By Tim Wilson
Nov 11, 2009
A group of alleged hackers from Eastern Europe has been indicted on
charges of hacking into a computer network operated by the Atlanta-based
credit card processing company RBS WorldPay, which is part of the Royal
Bank of Scotland.
Eight individuals, mostly from Russia and Estonia, have been charged.
The 16-count indictment charges four of the defendants with conspiracy
to commit wire fraud, wire fraud, conspiracy to commit computer fraud,
computer fraud, access device fraud, and aggravated identity theft.

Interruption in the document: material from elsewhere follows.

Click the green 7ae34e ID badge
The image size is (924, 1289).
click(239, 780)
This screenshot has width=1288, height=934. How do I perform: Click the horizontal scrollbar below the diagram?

The indictment alleges the group used sophisticated hacking techniques
to compromise the data encryption that was used by RBS WorldPay to
protect customer data on payroll debit cards. Payroll debit cards are
used by various companies to pay their employees. By using a payroll
debit card, employees are able to withdraw their regular salaries from
Once the encryption on the card processing system was compromised, the
hacking ring allegedly raised the account limits on compromised
accounts, and then provided a network of "cashers" with 44 counterfeit
payroll debit cards, which were used to withdraw more than $9 million
from more than 2,100 ATMs in at least 280 cities worldwide, including
cities in the United States, Russia, Ukraine, Estonia, Italy, Hong Kong,
Japan, and Canada. The $9 million loss occurred within a span of less
than 12 hours.
The hackers then allegedly sought to destroy data stored on the card
processing network in order to conceal their hacking activity. The
indictment alleges that the "cashers" were allowed to keep 30 to 50
percent of the stolen funds, but transmitted the bulk of those funds
back to the defendants. Upon discovering the unauthorized activity, RBS
WorldPay immediately reported the breach.